Required work:
Exact reproduction required: the lines below from the line with "The height and width of the screenshot is (812, 1512)." to the line with "Viewport: 771px width, 597px height.", both ends included, and no others.

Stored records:
·····
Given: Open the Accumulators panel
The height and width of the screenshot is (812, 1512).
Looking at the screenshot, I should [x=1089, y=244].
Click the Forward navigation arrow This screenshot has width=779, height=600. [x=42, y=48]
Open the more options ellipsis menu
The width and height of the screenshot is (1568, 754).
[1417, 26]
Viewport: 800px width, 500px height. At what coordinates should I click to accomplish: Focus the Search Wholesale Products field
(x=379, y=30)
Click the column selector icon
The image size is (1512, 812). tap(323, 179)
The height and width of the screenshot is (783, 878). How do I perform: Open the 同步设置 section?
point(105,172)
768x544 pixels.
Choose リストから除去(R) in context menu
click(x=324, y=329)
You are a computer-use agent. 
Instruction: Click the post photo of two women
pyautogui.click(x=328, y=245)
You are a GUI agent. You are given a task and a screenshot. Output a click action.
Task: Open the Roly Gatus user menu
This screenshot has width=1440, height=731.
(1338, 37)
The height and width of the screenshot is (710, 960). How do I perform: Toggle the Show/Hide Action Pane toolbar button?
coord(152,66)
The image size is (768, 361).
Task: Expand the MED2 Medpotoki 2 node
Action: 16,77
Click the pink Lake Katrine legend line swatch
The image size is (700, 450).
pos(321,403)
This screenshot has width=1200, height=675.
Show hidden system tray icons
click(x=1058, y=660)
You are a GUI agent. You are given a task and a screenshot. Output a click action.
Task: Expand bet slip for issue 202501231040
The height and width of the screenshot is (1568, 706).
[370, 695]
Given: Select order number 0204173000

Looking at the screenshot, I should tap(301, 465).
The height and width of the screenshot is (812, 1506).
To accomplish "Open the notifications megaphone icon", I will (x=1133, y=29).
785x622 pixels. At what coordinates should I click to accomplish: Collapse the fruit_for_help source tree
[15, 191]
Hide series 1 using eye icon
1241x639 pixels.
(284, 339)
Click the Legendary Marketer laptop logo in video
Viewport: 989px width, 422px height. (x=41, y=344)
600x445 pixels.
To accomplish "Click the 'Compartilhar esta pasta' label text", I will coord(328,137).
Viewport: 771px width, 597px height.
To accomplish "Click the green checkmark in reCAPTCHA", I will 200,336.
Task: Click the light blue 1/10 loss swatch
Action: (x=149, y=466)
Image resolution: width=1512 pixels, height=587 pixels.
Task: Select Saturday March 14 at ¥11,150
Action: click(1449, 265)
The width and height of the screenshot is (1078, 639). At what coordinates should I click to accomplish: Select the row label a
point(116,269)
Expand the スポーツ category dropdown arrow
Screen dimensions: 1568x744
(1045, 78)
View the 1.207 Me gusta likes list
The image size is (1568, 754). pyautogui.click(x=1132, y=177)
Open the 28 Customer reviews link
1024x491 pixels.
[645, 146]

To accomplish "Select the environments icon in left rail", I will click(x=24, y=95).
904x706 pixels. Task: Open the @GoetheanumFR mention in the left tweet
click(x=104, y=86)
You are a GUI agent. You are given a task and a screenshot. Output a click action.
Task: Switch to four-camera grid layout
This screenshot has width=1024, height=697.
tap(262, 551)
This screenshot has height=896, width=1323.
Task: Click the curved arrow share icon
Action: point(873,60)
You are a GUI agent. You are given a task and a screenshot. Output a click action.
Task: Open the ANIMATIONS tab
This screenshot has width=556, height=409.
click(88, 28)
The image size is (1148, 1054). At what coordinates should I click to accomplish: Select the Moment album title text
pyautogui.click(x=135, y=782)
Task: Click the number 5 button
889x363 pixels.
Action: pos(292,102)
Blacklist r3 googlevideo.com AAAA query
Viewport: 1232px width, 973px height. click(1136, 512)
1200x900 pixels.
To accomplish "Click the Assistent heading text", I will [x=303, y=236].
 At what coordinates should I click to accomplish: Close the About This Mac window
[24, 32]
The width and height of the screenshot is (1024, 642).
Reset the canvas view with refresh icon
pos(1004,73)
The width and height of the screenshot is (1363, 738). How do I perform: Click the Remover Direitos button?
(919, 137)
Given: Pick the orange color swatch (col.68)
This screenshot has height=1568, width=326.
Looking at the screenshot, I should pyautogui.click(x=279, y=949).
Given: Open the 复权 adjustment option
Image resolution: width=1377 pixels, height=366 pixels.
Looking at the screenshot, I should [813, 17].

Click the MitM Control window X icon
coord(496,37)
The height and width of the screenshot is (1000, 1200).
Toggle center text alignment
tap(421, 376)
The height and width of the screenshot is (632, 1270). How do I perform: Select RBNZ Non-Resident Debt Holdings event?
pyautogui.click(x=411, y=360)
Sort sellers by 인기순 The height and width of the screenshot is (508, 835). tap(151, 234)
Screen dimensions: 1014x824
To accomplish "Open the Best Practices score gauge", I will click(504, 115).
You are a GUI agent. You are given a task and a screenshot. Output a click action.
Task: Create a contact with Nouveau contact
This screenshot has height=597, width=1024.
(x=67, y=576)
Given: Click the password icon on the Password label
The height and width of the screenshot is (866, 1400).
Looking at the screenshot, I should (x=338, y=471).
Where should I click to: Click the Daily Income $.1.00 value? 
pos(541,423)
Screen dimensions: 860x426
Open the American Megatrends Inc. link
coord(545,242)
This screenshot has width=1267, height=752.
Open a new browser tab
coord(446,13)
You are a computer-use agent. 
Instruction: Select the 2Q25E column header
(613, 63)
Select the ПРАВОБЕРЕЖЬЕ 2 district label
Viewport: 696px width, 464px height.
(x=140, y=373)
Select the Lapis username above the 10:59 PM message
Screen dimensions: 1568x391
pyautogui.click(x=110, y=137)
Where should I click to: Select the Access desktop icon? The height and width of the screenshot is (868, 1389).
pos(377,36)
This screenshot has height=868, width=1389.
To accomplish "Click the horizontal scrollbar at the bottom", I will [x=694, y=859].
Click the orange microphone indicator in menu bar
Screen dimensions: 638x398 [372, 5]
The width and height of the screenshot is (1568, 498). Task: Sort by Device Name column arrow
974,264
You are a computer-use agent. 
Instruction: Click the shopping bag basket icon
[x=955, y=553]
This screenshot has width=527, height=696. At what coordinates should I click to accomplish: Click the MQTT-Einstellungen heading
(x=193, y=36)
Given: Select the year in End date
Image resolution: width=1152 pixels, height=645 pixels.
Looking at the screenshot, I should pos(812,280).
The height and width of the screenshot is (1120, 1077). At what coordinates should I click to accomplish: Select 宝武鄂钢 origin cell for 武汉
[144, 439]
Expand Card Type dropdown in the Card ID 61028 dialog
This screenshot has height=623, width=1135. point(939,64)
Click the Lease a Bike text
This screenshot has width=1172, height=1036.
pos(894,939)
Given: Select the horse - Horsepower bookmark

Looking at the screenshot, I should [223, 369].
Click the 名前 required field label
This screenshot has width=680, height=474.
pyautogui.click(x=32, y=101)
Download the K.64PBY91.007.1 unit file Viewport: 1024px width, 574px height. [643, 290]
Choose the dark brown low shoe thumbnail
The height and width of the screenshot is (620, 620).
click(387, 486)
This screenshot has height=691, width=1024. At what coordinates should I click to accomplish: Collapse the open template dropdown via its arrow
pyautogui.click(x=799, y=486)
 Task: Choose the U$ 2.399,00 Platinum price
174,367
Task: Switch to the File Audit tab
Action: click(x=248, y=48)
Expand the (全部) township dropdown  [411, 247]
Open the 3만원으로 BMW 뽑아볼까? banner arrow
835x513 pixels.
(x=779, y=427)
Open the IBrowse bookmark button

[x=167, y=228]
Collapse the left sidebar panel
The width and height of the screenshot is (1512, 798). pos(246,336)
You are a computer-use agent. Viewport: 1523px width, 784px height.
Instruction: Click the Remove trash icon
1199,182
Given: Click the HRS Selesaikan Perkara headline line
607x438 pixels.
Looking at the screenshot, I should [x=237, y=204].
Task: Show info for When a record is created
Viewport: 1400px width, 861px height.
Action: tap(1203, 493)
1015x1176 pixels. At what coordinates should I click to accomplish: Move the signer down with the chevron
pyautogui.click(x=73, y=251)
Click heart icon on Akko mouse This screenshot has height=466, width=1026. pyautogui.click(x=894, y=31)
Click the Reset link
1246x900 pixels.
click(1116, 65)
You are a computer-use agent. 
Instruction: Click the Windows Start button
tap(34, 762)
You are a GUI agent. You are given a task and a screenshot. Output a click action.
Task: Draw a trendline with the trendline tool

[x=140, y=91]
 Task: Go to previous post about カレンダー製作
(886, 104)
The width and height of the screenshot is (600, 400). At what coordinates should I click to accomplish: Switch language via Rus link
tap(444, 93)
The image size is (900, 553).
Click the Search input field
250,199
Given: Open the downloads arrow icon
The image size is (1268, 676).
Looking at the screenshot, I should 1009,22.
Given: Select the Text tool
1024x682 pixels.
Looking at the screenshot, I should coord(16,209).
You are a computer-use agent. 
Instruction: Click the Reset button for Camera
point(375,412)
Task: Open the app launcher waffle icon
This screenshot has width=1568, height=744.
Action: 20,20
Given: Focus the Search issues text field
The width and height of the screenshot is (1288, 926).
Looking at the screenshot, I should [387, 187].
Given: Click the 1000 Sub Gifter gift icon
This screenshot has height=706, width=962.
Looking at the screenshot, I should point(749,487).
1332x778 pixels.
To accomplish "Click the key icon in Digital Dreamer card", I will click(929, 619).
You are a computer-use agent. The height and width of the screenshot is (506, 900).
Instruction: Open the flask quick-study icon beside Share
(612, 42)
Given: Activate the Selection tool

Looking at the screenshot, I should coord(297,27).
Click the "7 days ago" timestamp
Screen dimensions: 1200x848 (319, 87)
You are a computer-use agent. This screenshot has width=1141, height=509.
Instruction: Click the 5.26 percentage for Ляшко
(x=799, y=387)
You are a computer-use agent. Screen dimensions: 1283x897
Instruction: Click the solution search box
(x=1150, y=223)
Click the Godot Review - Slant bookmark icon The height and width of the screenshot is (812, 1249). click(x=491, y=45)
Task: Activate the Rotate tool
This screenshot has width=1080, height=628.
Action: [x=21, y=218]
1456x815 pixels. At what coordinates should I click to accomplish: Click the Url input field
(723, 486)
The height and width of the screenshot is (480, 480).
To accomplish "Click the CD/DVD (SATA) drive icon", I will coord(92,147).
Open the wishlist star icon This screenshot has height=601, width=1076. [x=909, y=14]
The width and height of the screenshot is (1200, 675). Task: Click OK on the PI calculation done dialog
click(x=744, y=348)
·····
Result for this exercise:
The height and width of the screenshot is (812, 1512).
Looking at the screenshot, I should [x=1089, y=244].
Click the Forward navigation arrow This screenshot has width=779, height=600. [x=42, y=48]
Open the more options ellipsis menu
The width and height of the screenshot is (1568, 754).
[1417, 26]
Viewport: 800px width, 500px height. At what coordinates should I click to accomplish: Focus the Search Wholesale Products field
(x=379, y=30)
Click the column selector icon
The image size is (1512, 812). tap(323, 179)
The height and width of the screenshot is (783, 878). How do I perform: Open the 同步设置 section?
point(105,172)
768x544 pixels.
Choose リストから除去(R) in context menu
click(x=324, y=329)
You are a computer-use agent. 
Instruction: Click the post photo of two women
pyautogui.click(x=328, y=245)
You are a GUI agent. You are given a task and a screenshot. Output a click action.
Task: Open the Roly Gatus user menu
This screenshot has width=1440, height=731.
(1338, 37)
The height and width of the screenshot is (710, 960). How do I perform: Toggle the Show/Hide Action Pane toolbar button?
coord(152,66)
The image size is (768, 361).
Task: Expand the MED2 Medpotoki 2 node
Action: 16,77
Click the pink Lake Katrine legend line swatch
The image size is (700, 450).
pos(321,403)
This screenshot has width=1200, height=675.
Show hidden system tray icons
click(x=1058, y=660)
You are a GUI agent. You are given a task and a screenshot. Output a click action.
Task: Expand bet slip for issue 202501231040
The height and width of the screenshot is (1568, 706).
[370, 695]
Given: Select order number 0204173000

Looking at the screenshot, I should tap(301, 465).
The height and width of the screenshot is (812, 1506).
To accomplish "Open the notifications megaphone icon", I will (x=1133, y=29).
785x622 pixels. At what coordinates should I click to accomplish: Collapse the fruit_for_help source tree
[15, 191]
Hide series 1 using eye icon
1241x639 pixels.
(284, 339)
Click the Legendary Marketer laptop logo in video
Viewport: 989px width, 422px height. (x=41, y=344)
600x445 pixels.
To accomplish "Click the 'Compartilhar esta pasta' label text", I will coord(328,137).
Viewport: 771px width, 597px height.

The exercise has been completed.